Such is the condition of labor in the “workers’ homeland”! It was a merciless exploitation of man by man that was established there. Capitalist primitive accumulation in the West also waded through mud and blood; the looting of the colonies, the slave trade, etc., were aspects of the bloody prehistory of capital. It is therefore useless, in the West, to play at frightened and outraged innocence when, in Manchester, around 1840, the average lifespan of a worker was less than 40 years, and eight year old children went down into the mines. It would fall to the lot of the Stalinists, however, to add the horror of the crudest forgery: presenting this accumulation of capital as “socialism”. “Building socialism”—with this formula the Stalinists made people believe that socialism is a huge public enterprise, one vast quarry that will be a magnificent city, a workers’ city of course. In this way, digging canals or constructing prisons equated to “socialism”, the latter becoming a magical and providential word. “The Stakhanovist movement is distinctly soviet, distinctively socialist”, the Commissar of Heavy Industry, Ordyonikidze, was not afraid to assert. Industry=Socialism; such was the favorite equation of the Stalinists. It is the ideological exploitation of socialism in every possible way, the idea of the emancipation of the workers put at the service of their frenetic exploitation: sweat, get dirty, and suffer and thus you will prepare a “radiant future”.... Lenin too, in 1918, with the “self-sacrifice in labor”, for example, used a productivist language, but he at least did not pretend that he was talking about socialism, and openly called it what it was: State capitalism!

This forced march towards industrialization, however, was not without results: the index of production, which in 1928 was 79, surpassed 185 in 1932, and reached 429 in 1937; the third five-year plan was interrupted by the war, the fourth brought the index up to 1088 in 1950, and the fifth attained the level of 2049 in 1955. And the Stalinist sirens start singing in every key: The Victory of Socialism! Hip, hip, hurrah!
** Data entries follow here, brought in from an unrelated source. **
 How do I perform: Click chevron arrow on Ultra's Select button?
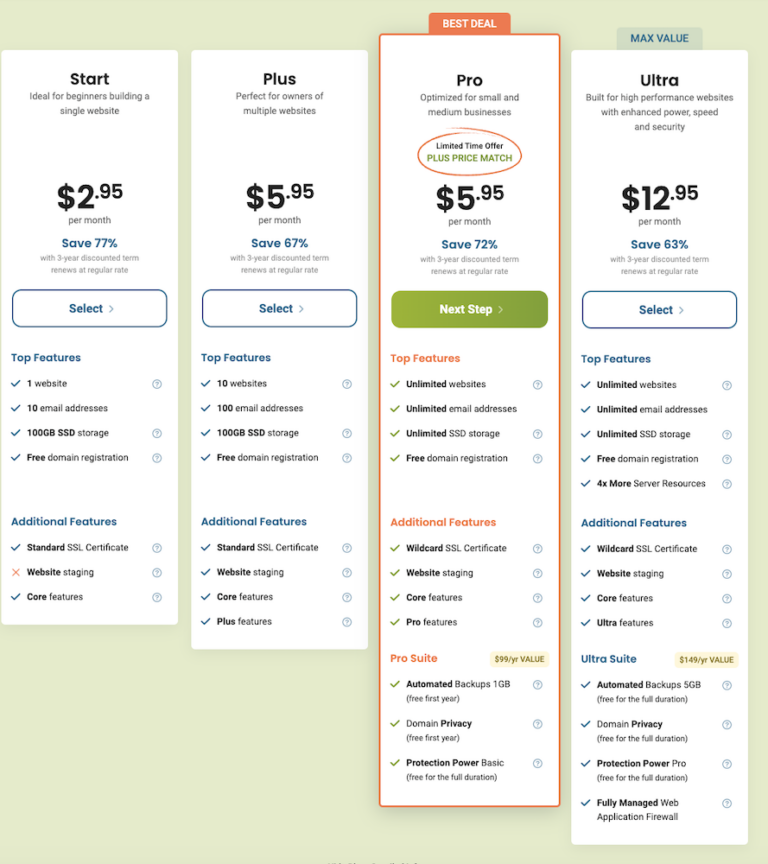[x=683, y=310]
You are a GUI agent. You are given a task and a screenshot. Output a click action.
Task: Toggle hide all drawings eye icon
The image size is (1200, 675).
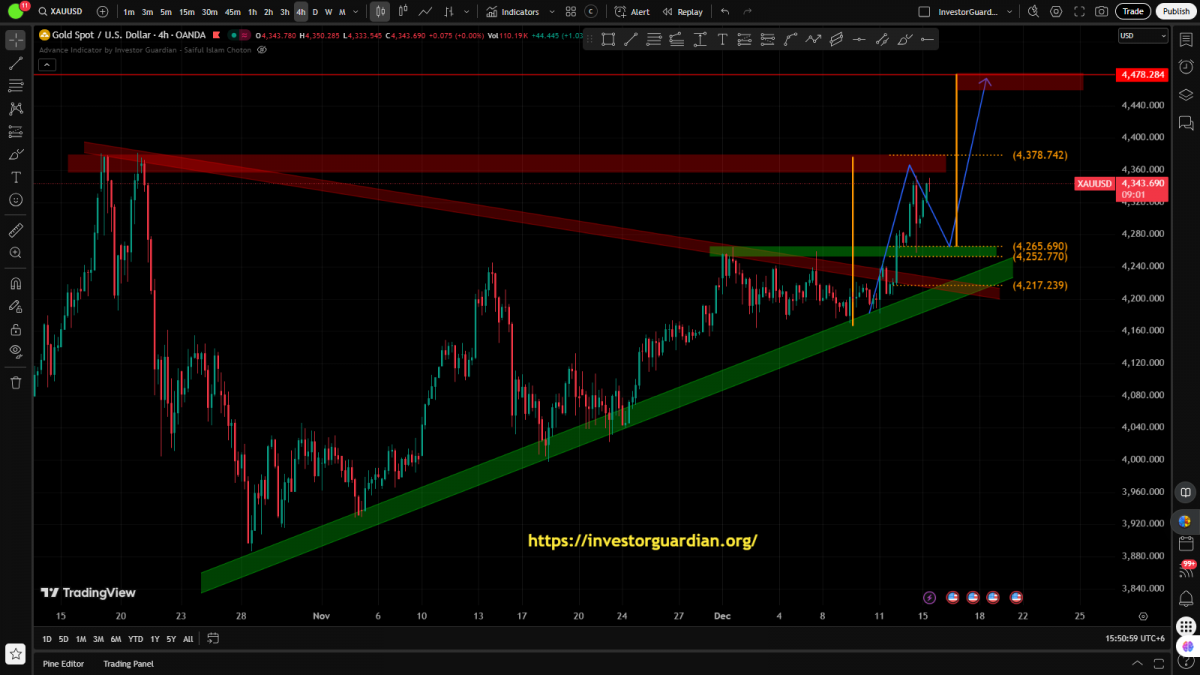point(15,351)
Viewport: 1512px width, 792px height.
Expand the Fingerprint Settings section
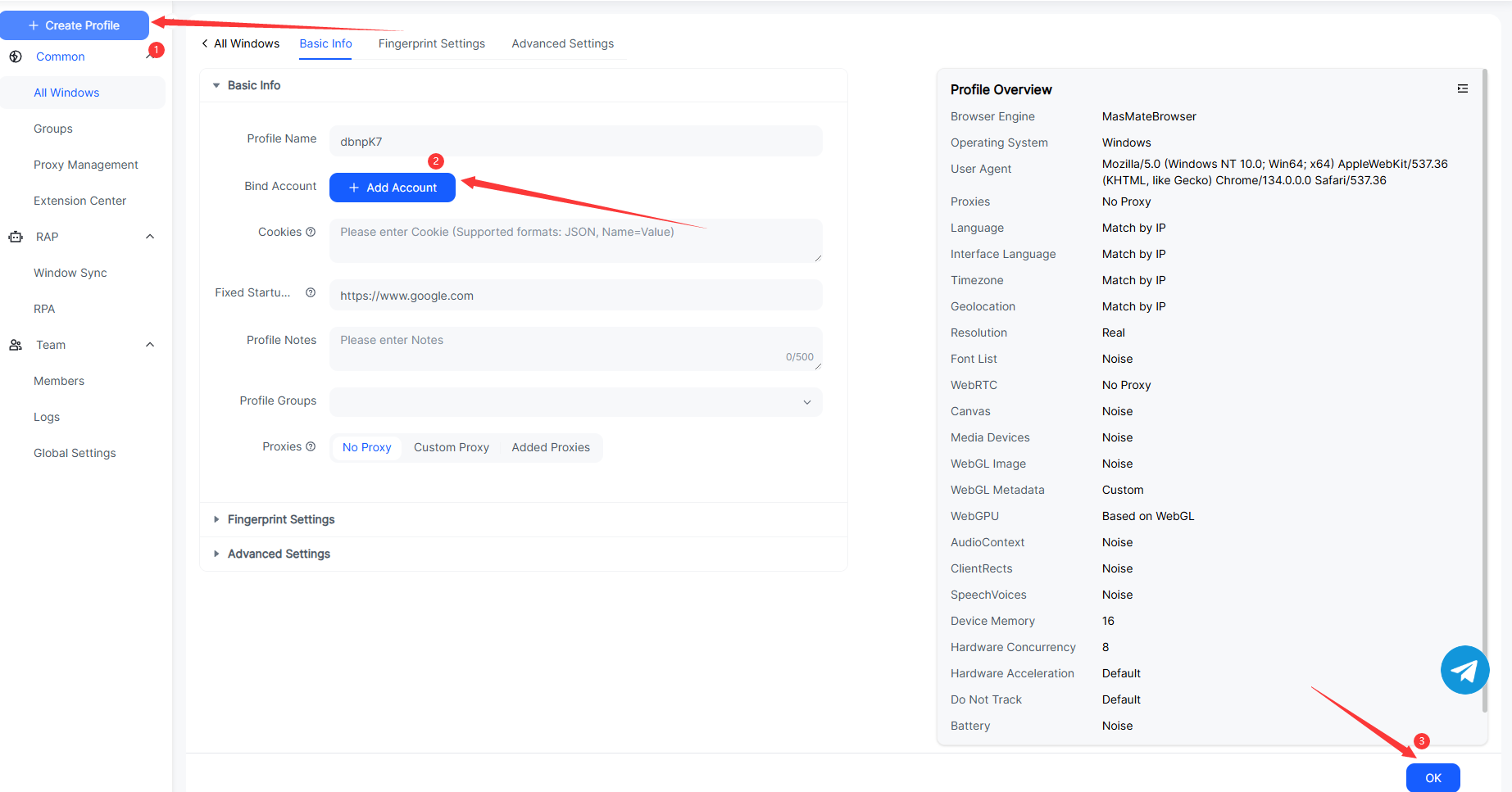(x=280, y=519)

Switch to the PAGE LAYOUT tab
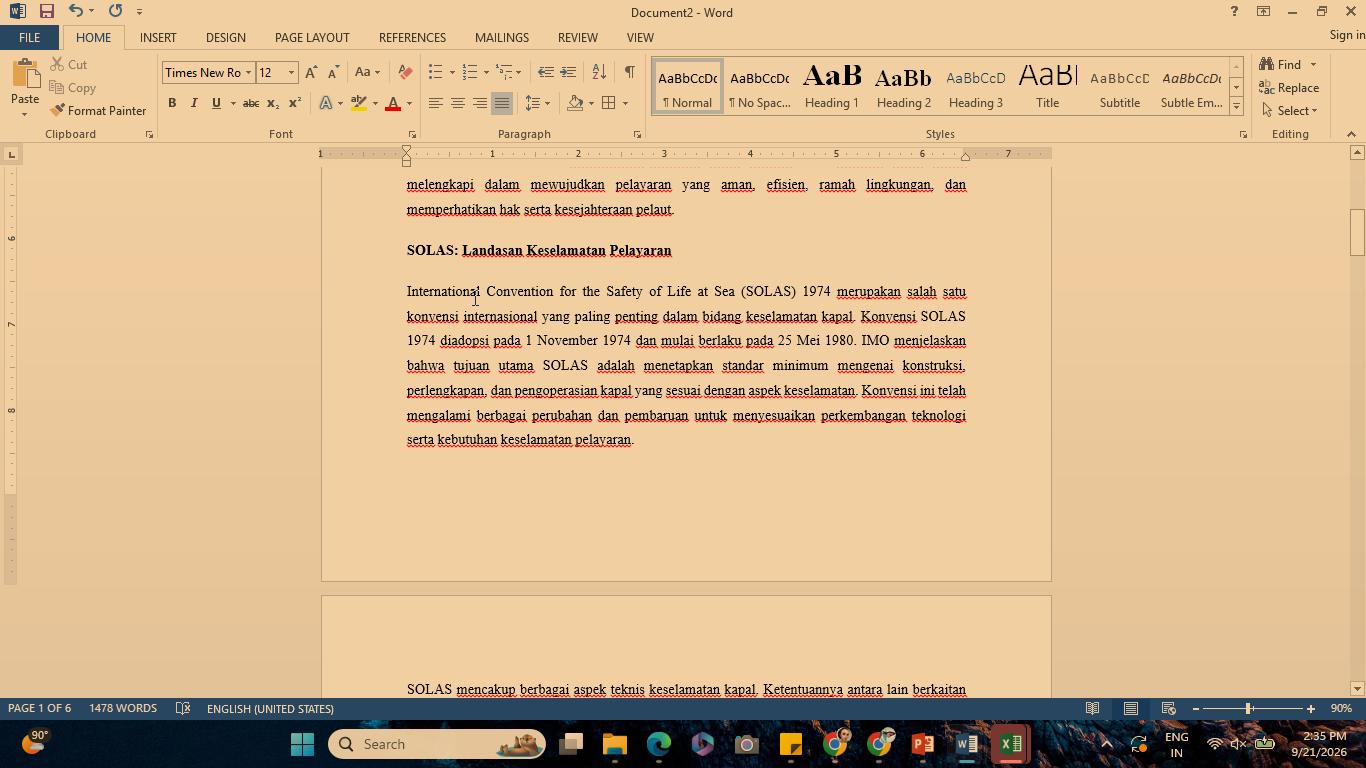(312, 37)

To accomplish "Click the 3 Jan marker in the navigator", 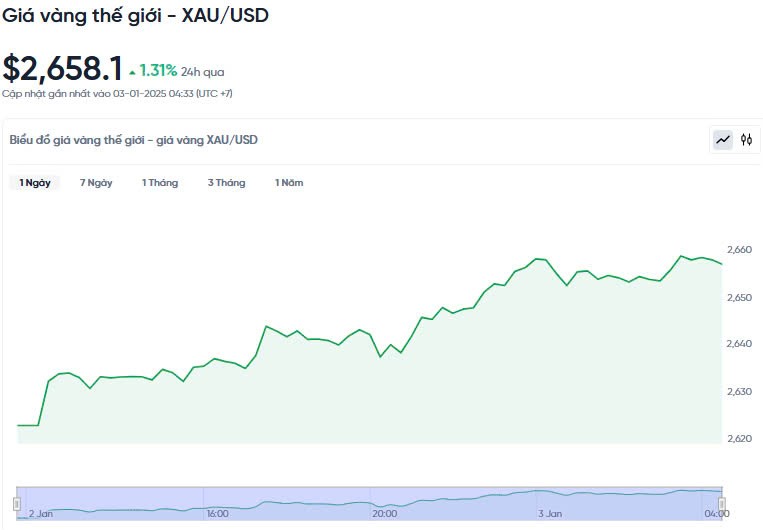I will click(x=550, y=513).
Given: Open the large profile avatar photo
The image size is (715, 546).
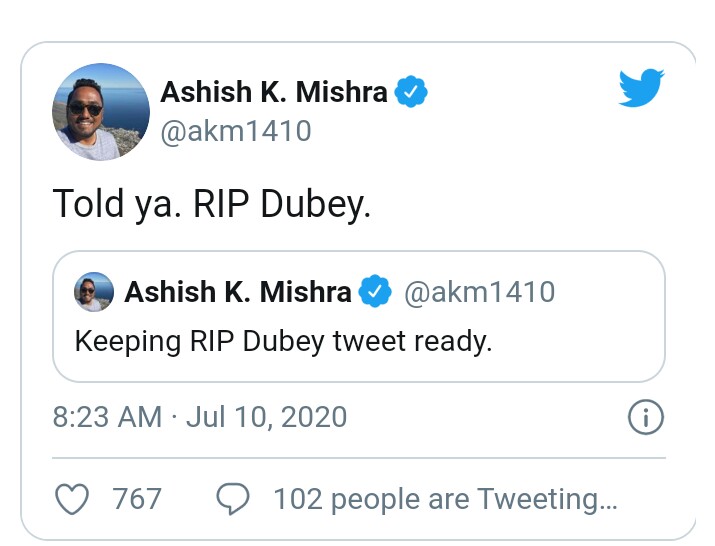Looking at the screenshot, I should tap(100, 110).
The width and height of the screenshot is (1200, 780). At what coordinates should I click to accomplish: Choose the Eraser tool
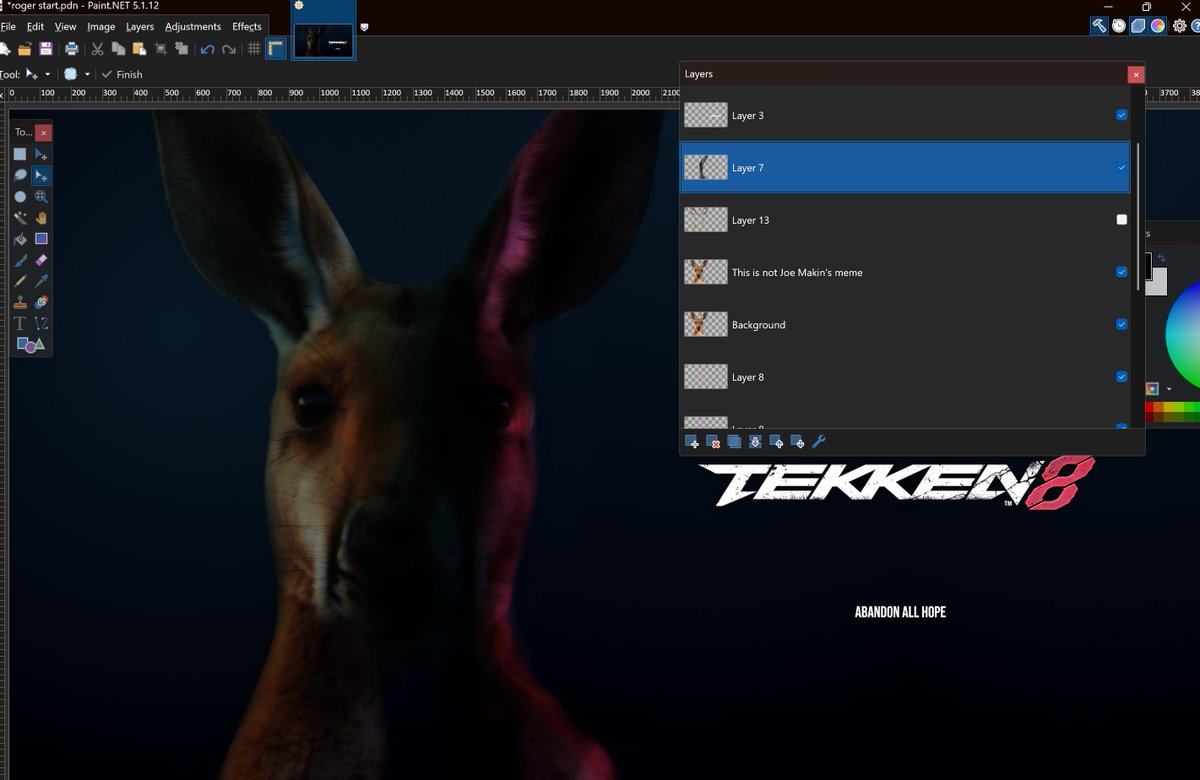click(x=41, y=260)
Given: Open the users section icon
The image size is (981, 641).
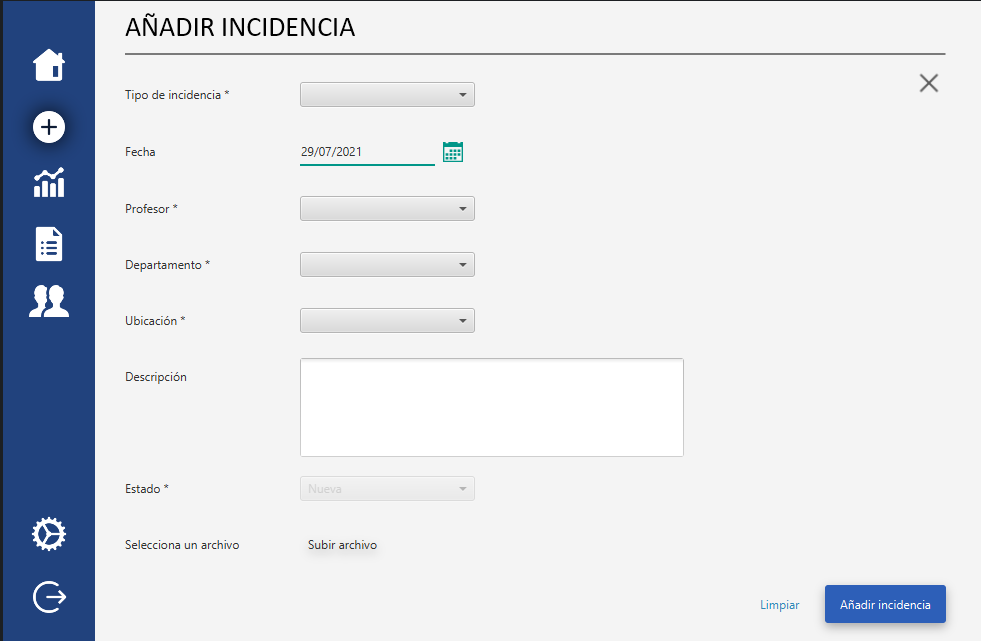Looking at the screenshot, I should (x=48, y=301).
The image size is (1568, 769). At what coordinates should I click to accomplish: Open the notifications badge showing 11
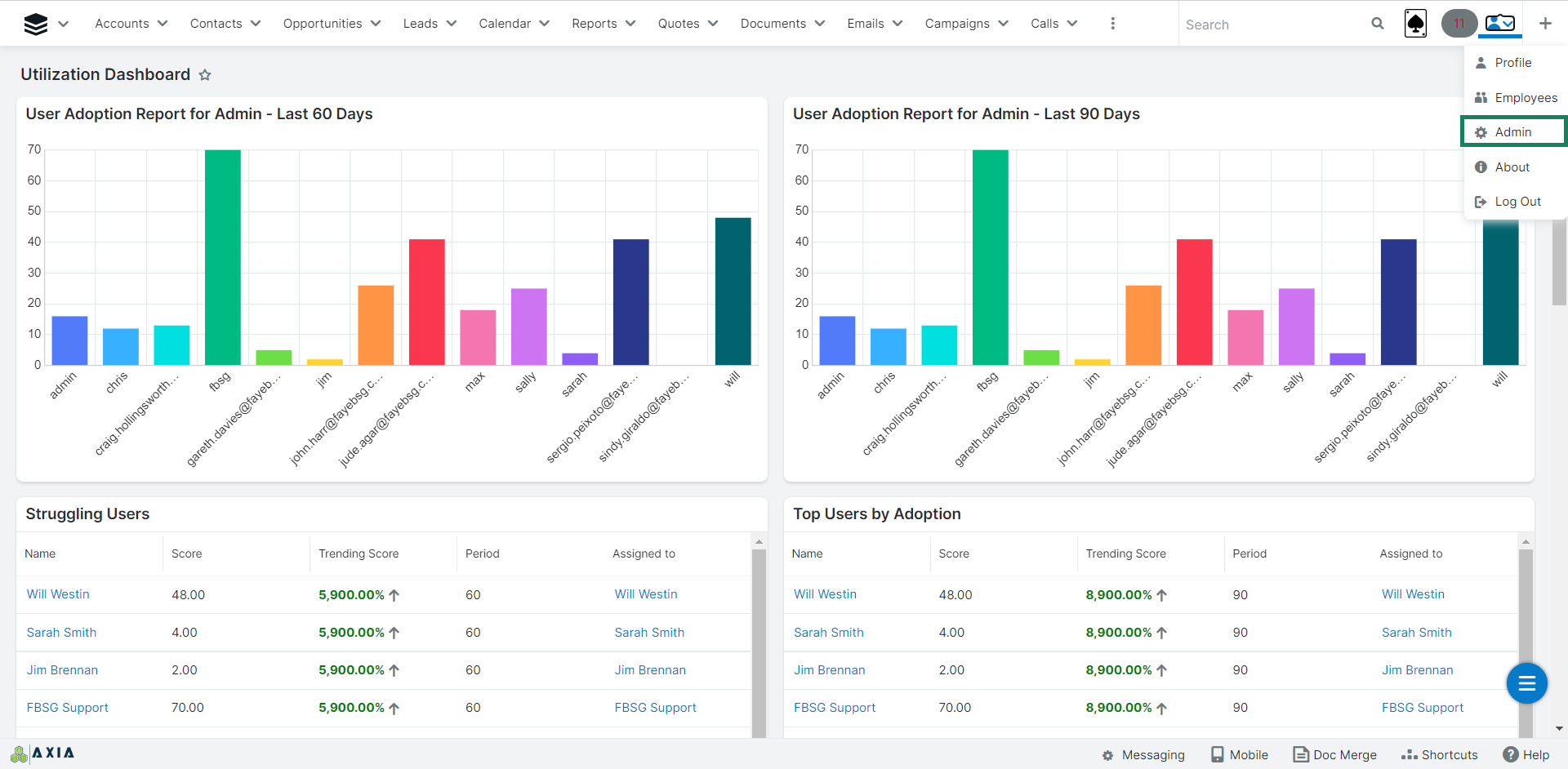[x=1459, y=24]
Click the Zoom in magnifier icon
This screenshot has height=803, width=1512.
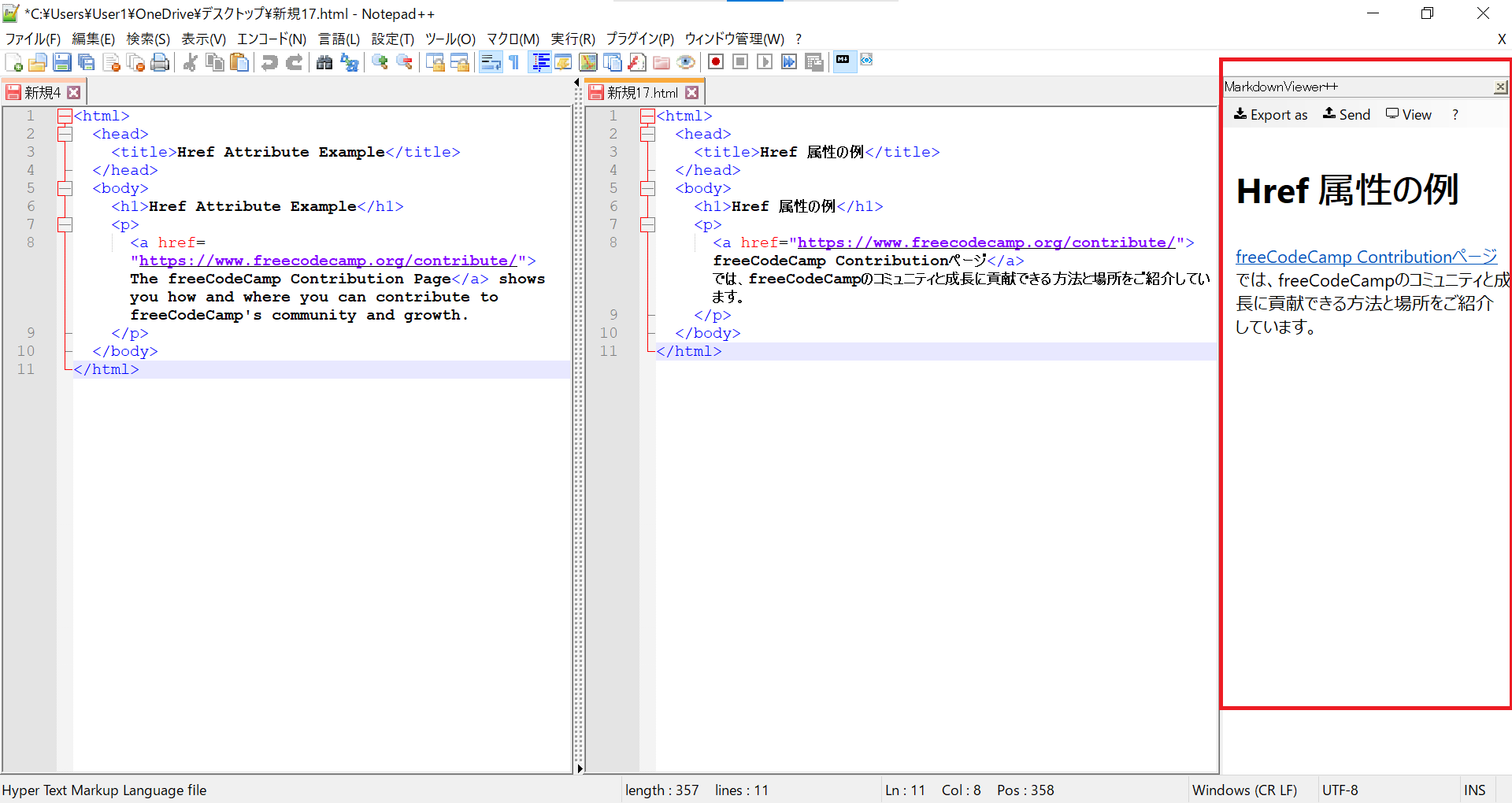click(380, 62)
The Nature of the Stalinist Social and Economic System

Behind the facade of socialism, the Stalinists have succeeded in creating the State capitalism that Lenin advocated, but under compulsion (which explains to a great extent the brutality of the methods employed), while Lenin, in 1921, had anticipated, with the N.E.P., a much longer time frame for its realization. From a Marxist point of view, what does State capitalism mean? It is a form of capitalism that has existed in one fashion or another in western capitalism since the latter’s earliest days. Thus, Colbertism, Bonapartism, Bismarckianism, “New-Dealism”, and Keynesianism were tendencies whereby the State took over certain sectors of production and became their direct exploiter. In his time, Engels noticed this kind of capitalism and denounced attempts to assimilate it to socialism: “But neither conversion into joint stock companies [and trusts] nor conversion into state property deprives the productive forces of their character as capital.... The more productive forces it takes over into its possession, the more it becomes a real aggregate capitalist, the more citizens its exploits. The workers remain wage-workers, proletarians.”9 State capitalism is thus not a form that has been ignored by Marxism. The Stalinist system inscribed itself into this Statist tradition of capitalism. The difference, however, lies in the fact that Stalinism raised the model of the State as owner to an extreme level, making it the almost exclusive form of capitalist development in Russia, unlike the situation in the West where it was never more than complementary. This conferred upon the Stalinist system a certain economic and social specificity.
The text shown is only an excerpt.